** BEGIN TEXT EXCERPT **

Auditor finds massive increase in illegal dumping of construction waste in Hong Kong

The report from the Audit Commission came a week after the Office of the Ombudsman announced it would launch a probe into the environmental protection, planning and conservation departments handling of illegal landfilling

The Environmental Protection Department lost HK$4 billion in foregone revenue over the last decade due to “significant under-recovery” of costs in providing disposal and sorting facilities for construction waste, according to the government auditor.

The department was slammed for lax enforcement over the illegal dumping of construction and demolition (C&D) waste, with the number of reported cases across the city tripling from 1,500 in 2005 to 6,500 last year.

The report from the Audit Commission came a week after the Office of the Ombudsman announced it would launch a probe [1] into the environmental protection, planning and conservation departments handling of illegal landfilling and fly-tipping cases on private land.

“In 2014-15, only 33 per cent, 44 per cent and 63 per cent of the costs of providing disposal services at sorting facilities, public fill banks and landfills were respectively recovered from the charges,” the auditor stressed. “From 2006-07 to 2014-15, the estimated unrecovered cost totalled HK$3.81 billion.”

** END TEXT EXCERPT **
** BEGIN ENTRIES PROVIDED **

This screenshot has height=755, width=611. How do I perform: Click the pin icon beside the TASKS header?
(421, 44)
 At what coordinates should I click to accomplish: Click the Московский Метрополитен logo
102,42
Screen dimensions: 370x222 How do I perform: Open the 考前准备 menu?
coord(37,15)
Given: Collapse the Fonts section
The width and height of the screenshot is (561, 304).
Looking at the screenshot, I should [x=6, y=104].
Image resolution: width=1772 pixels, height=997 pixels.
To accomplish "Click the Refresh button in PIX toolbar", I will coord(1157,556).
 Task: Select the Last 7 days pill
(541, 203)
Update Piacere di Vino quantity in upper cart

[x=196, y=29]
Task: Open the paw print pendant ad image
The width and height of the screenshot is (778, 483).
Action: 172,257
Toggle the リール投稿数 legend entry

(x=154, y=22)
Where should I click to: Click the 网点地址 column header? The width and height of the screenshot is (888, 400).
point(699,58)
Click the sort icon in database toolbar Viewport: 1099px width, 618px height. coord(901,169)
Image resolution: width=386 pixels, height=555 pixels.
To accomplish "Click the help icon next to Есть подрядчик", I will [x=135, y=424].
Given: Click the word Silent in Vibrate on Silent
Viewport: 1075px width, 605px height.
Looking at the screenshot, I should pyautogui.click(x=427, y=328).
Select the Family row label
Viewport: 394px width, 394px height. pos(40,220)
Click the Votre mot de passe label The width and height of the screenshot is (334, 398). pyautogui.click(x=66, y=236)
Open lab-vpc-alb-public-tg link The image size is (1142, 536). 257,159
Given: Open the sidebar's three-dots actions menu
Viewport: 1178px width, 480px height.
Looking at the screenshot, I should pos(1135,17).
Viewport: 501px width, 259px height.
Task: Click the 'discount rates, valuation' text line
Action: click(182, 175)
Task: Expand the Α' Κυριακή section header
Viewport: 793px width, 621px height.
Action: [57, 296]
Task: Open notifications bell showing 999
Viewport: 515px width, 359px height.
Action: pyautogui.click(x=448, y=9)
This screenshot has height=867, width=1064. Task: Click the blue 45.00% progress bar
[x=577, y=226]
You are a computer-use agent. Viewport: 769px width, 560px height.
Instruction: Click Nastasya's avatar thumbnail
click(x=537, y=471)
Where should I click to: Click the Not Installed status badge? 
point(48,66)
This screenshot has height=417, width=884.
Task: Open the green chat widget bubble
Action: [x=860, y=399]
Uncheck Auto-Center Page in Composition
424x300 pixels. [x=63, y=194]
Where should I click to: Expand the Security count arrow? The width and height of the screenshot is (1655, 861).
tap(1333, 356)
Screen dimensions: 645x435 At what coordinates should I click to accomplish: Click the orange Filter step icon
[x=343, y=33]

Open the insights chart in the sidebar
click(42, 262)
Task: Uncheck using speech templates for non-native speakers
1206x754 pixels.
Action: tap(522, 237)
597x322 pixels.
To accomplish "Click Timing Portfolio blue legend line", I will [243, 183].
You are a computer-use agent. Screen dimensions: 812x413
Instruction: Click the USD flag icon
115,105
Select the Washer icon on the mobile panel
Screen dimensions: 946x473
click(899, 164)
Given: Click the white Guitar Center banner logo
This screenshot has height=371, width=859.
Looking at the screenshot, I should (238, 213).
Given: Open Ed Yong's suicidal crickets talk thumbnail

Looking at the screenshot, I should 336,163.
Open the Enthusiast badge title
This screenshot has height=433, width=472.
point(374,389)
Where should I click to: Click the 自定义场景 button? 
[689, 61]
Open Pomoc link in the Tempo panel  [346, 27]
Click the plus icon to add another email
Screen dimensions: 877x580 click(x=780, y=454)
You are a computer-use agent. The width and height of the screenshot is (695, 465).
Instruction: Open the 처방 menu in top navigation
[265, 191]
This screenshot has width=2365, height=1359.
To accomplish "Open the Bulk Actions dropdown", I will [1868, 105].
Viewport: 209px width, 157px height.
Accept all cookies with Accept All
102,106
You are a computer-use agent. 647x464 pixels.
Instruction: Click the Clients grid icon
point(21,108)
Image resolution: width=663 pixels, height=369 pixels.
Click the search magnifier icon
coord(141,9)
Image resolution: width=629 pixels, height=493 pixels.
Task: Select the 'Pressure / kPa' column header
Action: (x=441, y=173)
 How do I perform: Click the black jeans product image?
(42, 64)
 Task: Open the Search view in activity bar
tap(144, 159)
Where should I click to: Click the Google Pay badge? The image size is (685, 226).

** END ENTRIES PROVIDED **

*SET TASKS:*
**A)** From the construction waste dumping article, quote the part that begins with the words containing "Auditor finds massive" and ends with "6,500 last year.".
**B)** In the construction waste dumping article, which kinds of disposal facilities does the auditor's quotation name? Give each with the percentage of its costs recovered from charges in 2014-15.

*ANSWER SET:*
**A)**
Auditor finds massive increase in illegal dumping of construction waste in Hong Kong

The report from the Audit Commission came a week after the Office of the Ombudsman announced it would launch a probe into the environmental protection, planning and conservation departments handling of illegal landfilling

The Environmental Protection Department lost HK$4 billion in foregone revenue over the last decade due to “significant under-recovery” of costs in providing disposal and sorting facilities for construction waste, according to the government auditor.

The department was slammed for lax enforcement over the illegal dumping of construction and demolition (C&D) waste, with the number of reported cases across the city tripling from 1,500 in 2005 to 6,500 last year.

**B)**
- Sorting facilities: 33 per cent
- Public fill banks: 44 per cent
- Landfills: 63 per cent